***** PROVIDED TEXT
Indeed, once Ina mastered chopping onions and the subtle art of pulsing, she was off and running. She credits the Cuisinart and its companion magazine with teaching her to bake—a skill that would launch her decades-long career as a baker, caterer, and restaurateur starting in the 1980s. (Her own 2015 cookbook and memoir, Ina’s Kitchen, contains a recipe for her famous New Old-Fashioned Vanilla Bean Pound Cake, made entirely in a food processor.)

Photo by Cuisinart

In the late 1980s, Cooking transitioned to a newsletter format, and then a direct-mail catalog that lasted into the early 2000s, when the internet forever changed the media landscape—not to mention how we learn to cook and buy ingredients. Even in its earliest pages, you can see trends taking shape, like the beginning of a marked shift away from writers and teachers to chef-dominated food media and the embrace of easier entertaining. Jerome’s Cooking column debuted in October 1978 as a comprehensive guide to 30-minute dinner parties decades before anyone uttered the name Rachael Ray. The 14 recipes he proffered included beef batonettes with shallot butter and food-processor chocolate mousse (“I didn’t even know I did that!” he gasped). An accompanying photo spread noted how to artfully mismatch different-patterned plates and glassware—a penchant of Beard’s, and an aesthetic that still adorns many cool restaurant tables in 2021.
**********
***** SUPPLIED DATA
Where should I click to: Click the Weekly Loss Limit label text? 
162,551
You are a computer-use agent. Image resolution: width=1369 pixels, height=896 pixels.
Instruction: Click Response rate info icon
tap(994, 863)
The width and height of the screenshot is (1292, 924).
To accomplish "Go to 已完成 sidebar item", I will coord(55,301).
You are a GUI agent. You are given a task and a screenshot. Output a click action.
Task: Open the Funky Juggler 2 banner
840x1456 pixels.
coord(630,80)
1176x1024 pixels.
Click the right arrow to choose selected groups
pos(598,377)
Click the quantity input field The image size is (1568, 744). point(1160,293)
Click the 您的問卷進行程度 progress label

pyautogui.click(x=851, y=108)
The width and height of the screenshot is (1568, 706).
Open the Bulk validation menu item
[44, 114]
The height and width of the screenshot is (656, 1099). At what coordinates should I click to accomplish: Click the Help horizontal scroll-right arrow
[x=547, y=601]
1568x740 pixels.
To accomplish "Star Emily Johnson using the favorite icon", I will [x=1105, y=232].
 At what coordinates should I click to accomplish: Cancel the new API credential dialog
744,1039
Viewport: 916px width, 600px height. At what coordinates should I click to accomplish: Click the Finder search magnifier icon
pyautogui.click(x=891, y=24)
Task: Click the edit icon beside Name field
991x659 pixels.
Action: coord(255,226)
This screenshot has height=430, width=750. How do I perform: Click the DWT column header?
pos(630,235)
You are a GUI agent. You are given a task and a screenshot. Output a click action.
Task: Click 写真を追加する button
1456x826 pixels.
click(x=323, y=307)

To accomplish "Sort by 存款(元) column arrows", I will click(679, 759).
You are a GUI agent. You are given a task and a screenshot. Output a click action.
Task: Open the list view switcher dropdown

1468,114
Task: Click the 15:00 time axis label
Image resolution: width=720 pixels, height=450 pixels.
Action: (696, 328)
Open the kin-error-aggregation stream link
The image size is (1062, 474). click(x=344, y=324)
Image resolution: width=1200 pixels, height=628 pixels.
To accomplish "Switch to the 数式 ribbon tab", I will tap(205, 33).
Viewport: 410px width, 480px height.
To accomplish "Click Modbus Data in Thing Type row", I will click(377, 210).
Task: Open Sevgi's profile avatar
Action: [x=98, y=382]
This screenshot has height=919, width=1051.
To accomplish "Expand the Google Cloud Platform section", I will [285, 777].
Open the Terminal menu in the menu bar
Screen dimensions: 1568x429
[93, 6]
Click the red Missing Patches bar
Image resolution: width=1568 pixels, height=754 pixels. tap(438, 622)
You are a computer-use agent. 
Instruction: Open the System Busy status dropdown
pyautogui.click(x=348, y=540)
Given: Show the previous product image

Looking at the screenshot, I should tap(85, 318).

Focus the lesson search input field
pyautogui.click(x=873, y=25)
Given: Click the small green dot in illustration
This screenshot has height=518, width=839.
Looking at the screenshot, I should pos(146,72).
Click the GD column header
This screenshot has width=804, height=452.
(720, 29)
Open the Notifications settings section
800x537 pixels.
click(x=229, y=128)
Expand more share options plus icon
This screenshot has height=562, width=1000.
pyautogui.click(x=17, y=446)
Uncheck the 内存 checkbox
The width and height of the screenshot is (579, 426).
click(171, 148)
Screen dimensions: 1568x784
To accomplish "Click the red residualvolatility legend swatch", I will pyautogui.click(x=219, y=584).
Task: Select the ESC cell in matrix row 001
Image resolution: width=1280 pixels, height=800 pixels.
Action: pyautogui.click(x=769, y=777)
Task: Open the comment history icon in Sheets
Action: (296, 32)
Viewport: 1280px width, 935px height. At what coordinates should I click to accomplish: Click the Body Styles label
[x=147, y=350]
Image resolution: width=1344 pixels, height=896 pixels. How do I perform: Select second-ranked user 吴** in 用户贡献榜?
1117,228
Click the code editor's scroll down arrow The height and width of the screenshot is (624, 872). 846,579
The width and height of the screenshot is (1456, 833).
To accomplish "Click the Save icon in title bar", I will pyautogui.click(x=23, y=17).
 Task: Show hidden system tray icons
**********
» **TASK LIST**:
1 - According to the excerpt on the Cooking magazine, in what month and year did Jerome's Cooking column debut?
2 - From the excerpt on the Cooking magazine, print the passage that begins at the words "Indeed, once Ina" and stops after the words "a food processor.)".

» **RESULTS FOR THE EXERCISE**:
1 - October 1978

2 -
Indeed, once Ina mastered chopping onions and the subtle art of pulsing, she was off and running. She credits the Cuisinart and its companion magazine with teaching her to bake—a skill that would launch her decades-long career as a baker, caterer, and restaurateur starting in the 1980s. (Her own 2015 cookbook and memoir, Ina’s Kitchen, contains a recipe for her famous New Old-Fashioned Vanilla Bean Pound Cake, made entirely in a food processor.)